- **EXCERPTED DATA**:
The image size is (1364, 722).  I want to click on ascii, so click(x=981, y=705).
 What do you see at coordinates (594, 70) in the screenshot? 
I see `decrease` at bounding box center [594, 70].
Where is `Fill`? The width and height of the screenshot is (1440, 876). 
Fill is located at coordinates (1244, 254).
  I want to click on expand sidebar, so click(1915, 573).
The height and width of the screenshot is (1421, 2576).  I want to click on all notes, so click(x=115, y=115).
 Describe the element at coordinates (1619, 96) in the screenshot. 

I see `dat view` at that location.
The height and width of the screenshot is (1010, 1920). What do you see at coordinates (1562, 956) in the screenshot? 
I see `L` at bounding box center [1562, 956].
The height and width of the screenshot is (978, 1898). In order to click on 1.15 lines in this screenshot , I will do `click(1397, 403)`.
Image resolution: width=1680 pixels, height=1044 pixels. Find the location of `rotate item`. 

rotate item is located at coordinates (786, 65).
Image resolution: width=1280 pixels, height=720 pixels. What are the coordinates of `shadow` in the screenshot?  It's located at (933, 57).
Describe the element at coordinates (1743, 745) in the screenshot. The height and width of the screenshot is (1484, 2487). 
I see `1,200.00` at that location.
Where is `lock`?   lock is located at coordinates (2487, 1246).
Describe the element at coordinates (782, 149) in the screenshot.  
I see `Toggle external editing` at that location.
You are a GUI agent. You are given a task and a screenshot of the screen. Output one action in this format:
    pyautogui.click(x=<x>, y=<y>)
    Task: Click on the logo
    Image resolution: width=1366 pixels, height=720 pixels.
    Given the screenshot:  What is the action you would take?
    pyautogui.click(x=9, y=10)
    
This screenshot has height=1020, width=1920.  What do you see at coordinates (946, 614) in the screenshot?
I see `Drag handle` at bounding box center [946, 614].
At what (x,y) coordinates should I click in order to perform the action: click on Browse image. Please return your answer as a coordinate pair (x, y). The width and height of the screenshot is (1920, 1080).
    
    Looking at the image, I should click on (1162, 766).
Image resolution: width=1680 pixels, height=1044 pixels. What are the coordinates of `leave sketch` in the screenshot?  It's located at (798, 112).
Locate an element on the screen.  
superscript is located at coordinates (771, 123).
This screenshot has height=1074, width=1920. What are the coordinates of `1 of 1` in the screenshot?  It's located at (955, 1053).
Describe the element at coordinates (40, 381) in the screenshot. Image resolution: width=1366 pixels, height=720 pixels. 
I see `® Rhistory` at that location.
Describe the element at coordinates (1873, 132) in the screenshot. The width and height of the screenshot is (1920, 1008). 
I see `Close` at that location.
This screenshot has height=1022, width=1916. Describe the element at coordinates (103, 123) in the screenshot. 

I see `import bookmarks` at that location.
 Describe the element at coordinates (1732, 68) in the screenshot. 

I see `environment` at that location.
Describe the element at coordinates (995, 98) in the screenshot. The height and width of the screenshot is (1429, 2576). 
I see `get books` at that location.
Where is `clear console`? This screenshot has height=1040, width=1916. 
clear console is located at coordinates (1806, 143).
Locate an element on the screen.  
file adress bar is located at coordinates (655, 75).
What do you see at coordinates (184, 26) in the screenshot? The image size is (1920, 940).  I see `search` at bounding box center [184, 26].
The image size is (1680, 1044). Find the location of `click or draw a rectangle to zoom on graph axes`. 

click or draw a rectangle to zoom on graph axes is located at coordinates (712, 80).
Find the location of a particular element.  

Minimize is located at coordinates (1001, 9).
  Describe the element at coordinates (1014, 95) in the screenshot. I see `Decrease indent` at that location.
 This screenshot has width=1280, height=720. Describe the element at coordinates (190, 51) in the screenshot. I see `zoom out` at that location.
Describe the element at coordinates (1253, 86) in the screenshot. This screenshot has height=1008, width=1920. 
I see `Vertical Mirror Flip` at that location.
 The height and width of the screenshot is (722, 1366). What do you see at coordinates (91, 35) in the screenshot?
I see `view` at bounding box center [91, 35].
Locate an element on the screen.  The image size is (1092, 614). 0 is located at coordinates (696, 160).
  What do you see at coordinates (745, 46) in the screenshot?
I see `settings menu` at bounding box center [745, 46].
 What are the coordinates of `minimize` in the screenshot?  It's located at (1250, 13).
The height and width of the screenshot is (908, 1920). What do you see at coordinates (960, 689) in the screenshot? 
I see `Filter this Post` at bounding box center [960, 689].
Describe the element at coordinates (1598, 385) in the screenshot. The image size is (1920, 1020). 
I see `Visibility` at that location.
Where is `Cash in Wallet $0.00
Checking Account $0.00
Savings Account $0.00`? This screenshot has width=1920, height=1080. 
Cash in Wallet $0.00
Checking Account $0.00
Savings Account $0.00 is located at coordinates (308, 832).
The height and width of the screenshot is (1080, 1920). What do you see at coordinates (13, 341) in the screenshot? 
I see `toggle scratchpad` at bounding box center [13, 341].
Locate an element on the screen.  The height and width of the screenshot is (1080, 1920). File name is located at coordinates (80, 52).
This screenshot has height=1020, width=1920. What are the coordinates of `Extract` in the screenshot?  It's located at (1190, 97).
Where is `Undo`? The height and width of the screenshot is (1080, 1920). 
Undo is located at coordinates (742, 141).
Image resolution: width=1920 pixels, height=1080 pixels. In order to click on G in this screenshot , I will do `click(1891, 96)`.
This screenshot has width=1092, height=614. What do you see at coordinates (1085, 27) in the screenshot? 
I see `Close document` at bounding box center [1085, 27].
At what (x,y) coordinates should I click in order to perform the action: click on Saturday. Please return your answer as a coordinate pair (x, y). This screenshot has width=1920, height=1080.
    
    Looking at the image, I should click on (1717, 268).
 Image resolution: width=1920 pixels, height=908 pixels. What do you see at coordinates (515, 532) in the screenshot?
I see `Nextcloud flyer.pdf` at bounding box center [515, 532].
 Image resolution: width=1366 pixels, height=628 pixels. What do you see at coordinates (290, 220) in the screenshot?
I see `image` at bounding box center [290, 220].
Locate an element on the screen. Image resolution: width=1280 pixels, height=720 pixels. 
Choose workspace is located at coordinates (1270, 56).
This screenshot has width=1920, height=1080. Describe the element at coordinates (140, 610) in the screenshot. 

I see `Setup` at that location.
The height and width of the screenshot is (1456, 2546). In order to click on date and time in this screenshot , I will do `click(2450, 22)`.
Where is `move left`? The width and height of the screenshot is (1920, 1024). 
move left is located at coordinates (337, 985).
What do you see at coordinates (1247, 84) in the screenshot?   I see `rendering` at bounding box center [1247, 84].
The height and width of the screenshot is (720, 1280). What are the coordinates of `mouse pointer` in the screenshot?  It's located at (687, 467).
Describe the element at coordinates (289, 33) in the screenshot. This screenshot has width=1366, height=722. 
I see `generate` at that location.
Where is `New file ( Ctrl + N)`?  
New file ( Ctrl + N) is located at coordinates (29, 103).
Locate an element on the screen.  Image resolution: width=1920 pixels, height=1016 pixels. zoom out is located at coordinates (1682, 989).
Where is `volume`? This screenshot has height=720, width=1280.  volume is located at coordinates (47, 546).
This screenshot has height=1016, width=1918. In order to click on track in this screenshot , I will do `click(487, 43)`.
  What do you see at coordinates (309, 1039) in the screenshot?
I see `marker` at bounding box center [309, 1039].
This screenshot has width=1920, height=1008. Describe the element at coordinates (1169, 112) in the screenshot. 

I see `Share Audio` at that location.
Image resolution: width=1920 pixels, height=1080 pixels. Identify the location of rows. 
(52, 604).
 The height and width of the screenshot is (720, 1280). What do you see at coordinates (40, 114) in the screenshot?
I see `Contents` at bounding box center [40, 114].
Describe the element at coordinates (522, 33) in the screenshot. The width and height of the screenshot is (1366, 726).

- **GOAL**:
Convert the entries above, from the line with "What do you see at coordinates (184, 26)" to the line with "center [13, 341].", into a JSON list of strings with one string per line, leaving out blank lines.

- **EXERCISE ANSWER**:
[
  "What do you see at coordinates (184, 26) in the screenshot? The image size is (1920, 940).  I see `search` at bounding box center [184, 26].",
  "The image size is (1680, 1044). Find the location of `click or draw a rectangle to zoom on graph axes`. ",
  "click or draw a rectangle to zoom on graph axes is located at coordinates (712, 80).",
  "Find the location of a particular element.  ",
  "Minimize is located at coordinates (1001, 9).",
  "  Describe the element at coordinates (1014, 95) in the screenshot. I see `Decrease indent` at that location.",
  " This screenshot has width=1280, height=720. Describe the element at coordinates (190, 51) in the screenshot. I see `zoom out` at that location.",
  "Describe the element at coordinates (1253, 86) in the screenshot. This screenshot has height=1008, width=1920. ",
  "I see `Vertical Mirror Flip` at that location.",
  " The height and width of the screenshot is (722, 1366). What do you see at coordinates (91, 35) in the screenshot?",
  "I see `view` at bounding box center [91, 35].",
  "Locate an element on the screen.  The image size is (1092, 614). 0 is located at coordinates (696, 160).",
  "  What do you see at coordinates (745, 46) in the screenshot?",
  "I see `settings menu` at bounding box center [745, 46].",
  " What are the coordinates of `minimize` in the screenshot?  It's located at (1250, 13).",
  "The height and width of the screenshot is (908, 1920). What do you see at coordinates (960, 689) in the screenshot? ",
  "I see `Filter this Post` at bounding box center [960, 689].",
  "Describe the element at coordinates (1598, 385) in the screenshot. The image size is (1920, 1020). ",
  "I see `Visibility` at that location.",
  "Where is `Cash in Wallet $0.00",
  "Checking Account $0.00",
  "Savings Account $0.00`? This screenshot has width=1920, height=1080. ",
  "Cash in Wallet $0.00",
  "Checking Account $0.00",
  "Savings Account $0.00 is located at coordinates (308, 832).",
  "The height and width of the screenshot is (1080, 1920). What do you see at coordinates (13, 341) in the screenshot? ",
  "I see `toggle scratchpad` at bounding box center [13, 341]."
]